General practitioners are losing up to 30 minutes every working day to inefficient IT systems, at an estimated cost to the NHS of £410.53 per doctor per day in clinical time that cannot be spent with patients. The findings, drawn from a Royal College of General Practitioners study involving more than 2,000 GPs, describe a productivity drain that is structural rather than incidental, embedded in the daily operation of systems that have not been designed to work together across primary and secondary care.
The referral pathway is the most consistently cited source of frustration. GPs attempting to refer patients to hospital specialists encounter systems that are incompatible with the software used in general practice, requiring manual re-entry of information that has already been recorded elsewhere. Referrals are lost or returned without explanation, requiring the process to be restarted. The time consumed by those repetitions is not marginal. Across a full working week, the cumulative effect on a GP's available clinical hours is significant, and across a practice or a primary care network, it represents a measurable reduction in the volume of patients who can be seen and assessed.

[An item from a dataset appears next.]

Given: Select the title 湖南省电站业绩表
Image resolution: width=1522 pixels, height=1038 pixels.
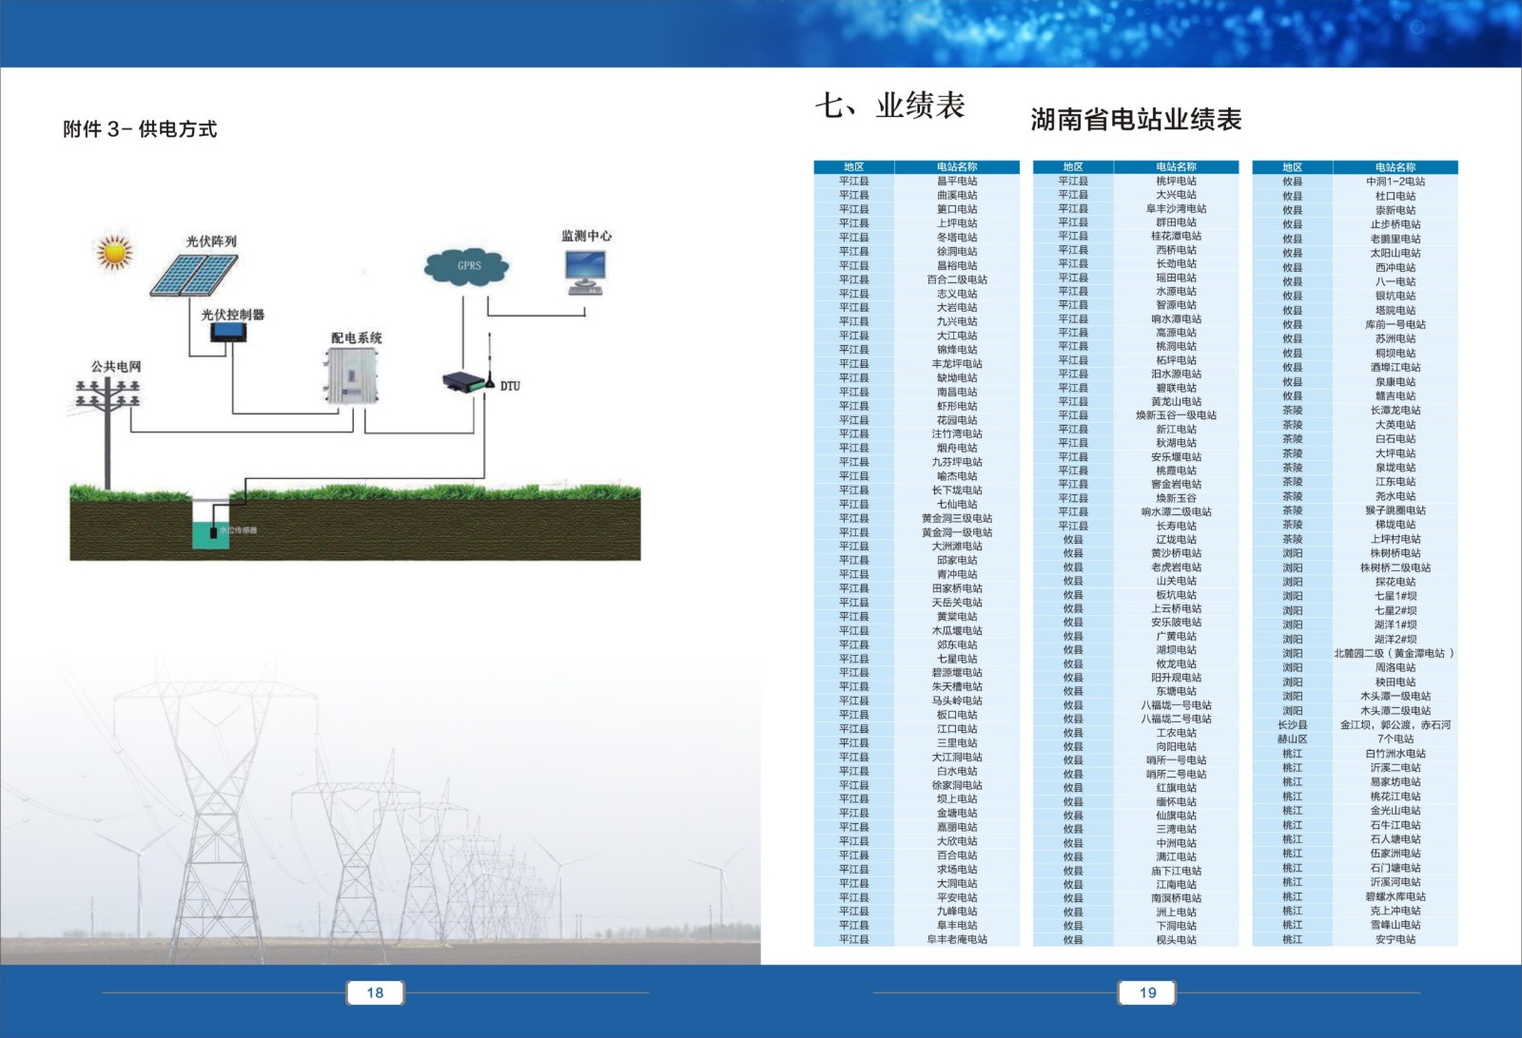Looking at the screenshot, I should (1136, 120).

The RCGP has been explicit that these are not administrative inconveniences with purely administrative consequences. Delayed referrals carry clinical risk. A patient whose referral to a specialist is lost and not resubmitted promptly faces a longer wait for diagnosis. Where the condition involved is time-sensitive, that delay has direct implications for outcome. The report identifies cases of delayed diagnosis and patient distress attributable to digital dead-ends, and frames the IT problem as a patient safety issue rather than a workforce efficiency one.
Administrative tasks now consume approximately 25 per cent of the average GP's working day. That category covers a range of activities beyond referrals, including chasing test results that have not been automatically returned to the referring practice, managing sick note requests that require system navigation disproportionate to their clinical content, and working through fragmented pharmacy protocols that vary between systems and require manual reconciliation. Each task taken individually is manageable. Aggregated across a working day and across thousands of practices, they represent a substantial diversion of the most expensive and scarce resource in primary care.
The qualitative dimension of the report is as significant as the financial one. GPs surveyed described a demoralising effect produced by the experience of spending a medical degree's worth of clinical training on tasks that a functioning administrative system would handle automatically. The term used in the report is moral injury, a phrase that has appeared with increasing frequency in NHS workforce literature to describe the gap between the care professionals are trained to provide and the conditions in which they are actually working. Its presence in a study about IT systems indicates that the technology failure is not experienced by GPs as a technical inconvenience but as a fundamental mismatch between their role and their reality.
Fifty-four per cent of GPs surveyed said their current IT systems are not fit for purpose for exchanging information with hospitals. That majority finding is not a marginal dissatisfaction with imperfect tools. It reflects a widespread professional judgement that the systems in place are structurally inadequate for the core function of coordinating care across the boundary between general practice and secondary care. The problem is not that individual systems perform poorly in isolation, but that they do not communicate reliably with one another, and the gap between them is filled by GP time.
The timing of the report is significant. From April 2026, GPs are required to use Advice and Guidance systems before submitting direct referrals to hospital specialists, a mandate intended to reduce unnecessary outpatient appointments and manage demand on secondary care. The principle behind the policy is reasonable, but the RCGP's findings suggest that the IT infrastructure through which it must be delivered is not currently reliable enough to support an additional layer of mandatory digital process without increasing the administrative burden on practices that are already at capacity. A system that loses referrals cannot be expected to handle a more complex pre-referral workflow without those same failures propagating further into the patient journey.
The government's 10-year health plan places productivity improvement at the centre of its NHS reform programme, and general practice is central to that ambition given its position as the point of first contact for the majority of NHS interactions. The RCGP's analysis indicates that a meaningful share of the productivity gap in primary care is not a function of GP numbers, appointment capacity, or clinical complexity, but of the time consumed by systems that require human intervention to compensate for their own failures. Addressing that would not require new technology so much as the integration of existing systems to a standard at which they can exchange information without loss, duplication, or manual correction. The cost of achieving that standard has not been quantified publicly. The cost of not achieving it, at £410 per GP per day, is now on the record.